Jeder darf ein Zuhause haben
Ob anerkannt, geduldet oder illegal: Bei Mareike, Jonas und Golde hat jeder Flüchtling die Chance auf ein Zuhause. Ausgenommen sind Familien und alleinreisende Kinder. Aus Platzgründen sei die Vermittlung von mehreren Personen in eine WG schwierig, bei Minderjährigen müsse zu den üblichen Behörden das Jugendamt eingeschaltet werden – ein Spießrutenlauf. „Allerdings bekommen wir viele Anfragen von unter 18-Jährigen“, erklärt Mareike.

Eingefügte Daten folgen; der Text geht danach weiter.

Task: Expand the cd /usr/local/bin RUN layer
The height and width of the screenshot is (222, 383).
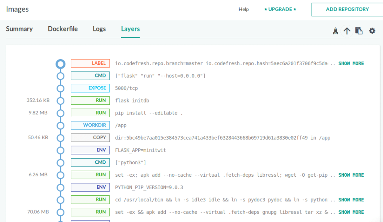Action: point(351,200)
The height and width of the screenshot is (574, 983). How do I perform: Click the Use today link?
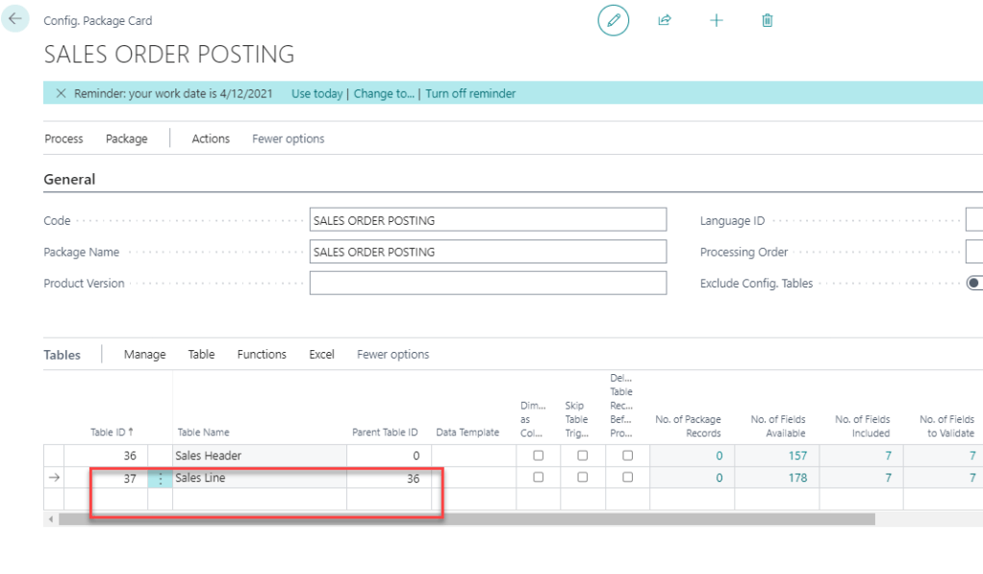pyautogui.click(x=316, y=93)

Über 1000 WG-Anmeldungen, aber „erst“ 50 erfolgreiche Vermittlungen. Wie kann das sein? "Viele melden sich in der ersten Euphorie im Portal an. Wenn wir dann aber den Kontakt suchen, hören wir nichts mehr von ihnen", sagt Mareike. Davon abgesehen sei es schlichtweg ein personelles Problem, diese Flut an Angeboten und Hilferufen unter einen Hut zu bringen. Wenn organisatorisch aber alles glatt läuft, kann ein Flüchtling innerhalb von zwei bis vier Wochen nach Anmeldung vermittelt werden.
Auch interessant
Willkommenskultur vor Ort und international
"Flüchtlinge Willkommen" hat große Kreise gezogen, auch im Nachbarland Österreich leben schon 25 Flüchtlinge in WGs - und das soll erst der Anfang sein. "Unser Konzept soll in diesem Jahr auch in den Niederlanden, der Schweiz, in Frankreich, Italien, Portugal und Griechenland starten", erklärt Mareike. Der gemeinnützige Verein legt großen Wert auf Vernetzung, regelmäßig finden Treffen in den Städten statt, in denen Flüchtlinge bereits vermittelt worden sind. So verbreitet sich die Idee der Willkommenskultur, auch über Ländergrenzen hinweg.
Auf Anfrage der WAZ standen Edina und Hosam für ein Interview nicht zur Verfügung, zu groß war der Presserummel um ihre Person in den vergangenen Monaten. Aus einem WDR-Beitrag des Studio Dortmunds Ende Mai wurde jedoch deutlich, dass beide von ihrem ungewöhnlichen Zusammenleben profitieren: Hosam hat ein Dach über den Kopf und jemanden an seiner Seite, der ihn in allen Lebenslagen unterstützt, Edina lernt durch ihren neuen Mitbewohner eine neue, spannende Kultur kennen. Für sie steht fest: "Ich habe mehr von ihm als er von mir".